I would suggest trying for both.  Winter in the UK means that a lot of
work would get done.  Attendance would probably be better for Boston.

I would caution that accomodations in Boston are quite expensive, and
that the 4th of July week is the busiest week of the year with tourists.
Perhaps the hackathon in Boston might be arranged flexibly around the
actual days of the conference, evenings and late nights and so on.

   michael


From andreas at sdsc.edu  Sun Aug 16 21:41:03 2009
From: andreas at sdsc.edu (Andreas Prlic)
Date: Sun, 16 Aug 2009 14:41:03 -0700
Subject: [Biojava-dev] plans for next months
Message-ID: <59a41c430908161441l3ae3ebao524237a1b7b868fe@mail.gmail.com>

Hi,

Here a quick summary of what I propose to be our action plan for the
next months for BioJava:

* I would like to call for a code-freeze in 2 weeks (or so) in order
to finalize  the new modularized and mavenized version of biojava for
the developers. The current developmental trunk will remain
permanently frozen and all future work should continue at a new
location in SVN. As such it will be important that all  developers
commit any changes they are working on before that.

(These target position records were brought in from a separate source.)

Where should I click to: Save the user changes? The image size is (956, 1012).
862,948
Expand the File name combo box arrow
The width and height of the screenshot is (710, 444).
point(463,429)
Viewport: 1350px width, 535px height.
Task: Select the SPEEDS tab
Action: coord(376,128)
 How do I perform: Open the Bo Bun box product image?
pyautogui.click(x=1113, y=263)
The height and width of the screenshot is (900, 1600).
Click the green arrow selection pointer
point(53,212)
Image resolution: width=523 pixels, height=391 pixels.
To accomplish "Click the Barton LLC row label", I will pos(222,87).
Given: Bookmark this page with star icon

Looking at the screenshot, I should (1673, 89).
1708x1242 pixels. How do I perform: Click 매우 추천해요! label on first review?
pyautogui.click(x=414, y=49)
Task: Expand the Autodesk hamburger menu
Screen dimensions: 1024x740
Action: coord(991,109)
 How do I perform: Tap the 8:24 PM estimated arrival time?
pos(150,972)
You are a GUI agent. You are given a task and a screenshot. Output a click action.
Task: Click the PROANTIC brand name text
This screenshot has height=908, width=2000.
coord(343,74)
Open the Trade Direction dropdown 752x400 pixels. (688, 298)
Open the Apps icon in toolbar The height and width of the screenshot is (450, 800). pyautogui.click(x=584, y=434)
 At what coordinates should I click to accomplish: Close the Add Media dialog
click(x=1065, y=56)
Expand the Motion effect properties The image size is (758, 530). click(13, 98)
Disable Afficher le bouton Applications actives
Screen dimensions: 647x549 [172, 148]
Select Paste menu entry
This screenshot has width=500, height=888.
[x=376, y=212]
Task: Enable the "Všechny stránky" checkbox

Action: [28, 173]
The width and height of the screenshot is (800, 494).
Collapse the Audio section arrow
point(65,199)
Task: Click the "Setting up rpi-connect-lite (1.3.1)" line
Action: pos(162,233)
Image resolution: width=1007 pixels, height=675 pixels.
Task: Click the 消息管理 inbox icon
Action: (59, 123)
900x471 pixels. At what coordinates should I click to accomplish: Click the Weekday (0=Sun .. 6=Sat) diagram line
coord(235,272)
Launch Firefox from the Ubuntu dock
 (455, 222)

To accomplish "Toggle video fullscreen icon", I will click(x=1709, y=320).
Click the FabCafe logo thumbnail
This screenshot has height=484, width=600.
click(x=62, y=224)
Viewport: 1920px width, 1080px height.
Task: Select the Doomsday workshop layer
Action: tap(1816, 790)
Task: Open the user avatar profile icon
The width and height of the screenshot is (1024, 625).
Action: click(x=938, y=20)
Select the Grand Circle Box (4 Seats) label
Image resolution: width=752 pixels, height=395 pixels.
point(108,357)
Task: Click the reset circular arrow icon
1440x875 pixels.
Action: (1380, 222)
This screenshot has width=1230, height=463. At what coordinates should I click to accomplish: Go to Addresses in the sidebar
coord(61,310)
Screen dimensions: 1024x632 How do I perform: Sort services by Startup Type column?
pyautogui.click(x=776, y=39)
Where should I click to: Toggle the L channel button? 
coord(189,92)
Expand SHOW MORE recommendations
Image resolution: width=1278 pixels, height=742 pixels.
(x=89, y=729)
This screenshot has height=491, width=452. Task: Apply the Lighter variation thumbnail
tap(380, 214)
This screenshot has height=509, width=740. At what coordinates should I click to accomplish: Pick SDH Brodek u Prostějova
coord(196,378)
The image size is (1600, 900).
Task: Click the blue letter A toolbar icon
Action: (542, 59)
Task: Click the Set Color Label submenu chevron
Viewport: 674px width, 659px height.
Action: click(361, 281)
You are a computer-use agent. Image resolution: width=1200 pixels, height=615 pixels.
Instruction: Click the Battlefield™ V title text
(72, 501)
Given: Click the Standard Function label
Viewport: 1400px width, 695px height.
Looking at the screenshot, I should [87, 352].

* We will update the documentation for how to obtain a new mavenized
checkout on the wiki.

* After the change the new modules need to be tested and if no major
problems are found, the ok will be given to continue working on the
new modules (at the new location)

* All developers should obtain a new checkout.

* We need to identify sub-module leaders who will take over leadership
of the sub-modules.

In order to come up with a new release of biojava we should continue
development on the new modules for a few months. Talking off list with
Richard Holland it looks like we will have a hackaton in January in
Cambridge, U.K. (details to be finalized and announced). I suggest
that we use that opportunity to focus on further developing the
modules and make a new public BioJava release shortly after that.

At the present I see the following topics that would be great to work
on until and during the hackaton in order to prepare a shiny new
version of BioJava for public release:

+ Work on standardizing the organization of the modules (tests,
examples, source, docu etc.)
+ Add new modules
+ Improve existing modules
+ Anything the module leaders deem necessary for their modules.
+ Use OSGI for visualisation related modules

I can post a more detailed and specific list of things to work on if
people are interested.

Andreas


From andreas at sdsc.edu  Mon Aug 24 04:18:14 2009
From: andreas at sdsc.edu (Andreas Prlic)
Date: Sun, 23 Aug 2009 21:18:14 -0700
Subject: [Biojava-dev] BioJava code freeze,
	modularization and action items for sub modules
Message-ID: <59a41c430908232118k2fff9564of1a45fba447eb922@mail.gmail.com>

Hi,

In order to push the modularization and migration to Maven, I would like to
declare a code freeze on the current developmental trunk. Please commit all
new changes by

Thursday 27th of August 23:00 GMT.

In the week after I would like to refactor the code base and commit the
initial set of modules to a new developmental trunk.  All future development
will happen on that new trunk.

You will be able to follow the ongoing status of this at

http://biojava.org/wiki/BioJava:MavenMigration


Once the modules are in place it is a good moment to hand over the
leadership of the sub-modules to the new module-project leaders. It will be
up to the module-lead to take the modules into the direction that he/she
feels important. I would like to take this opportunity to suggest a couple
of people as module-leaders and propose some action items for the modules.
Feel free to comment or make additional suggestions...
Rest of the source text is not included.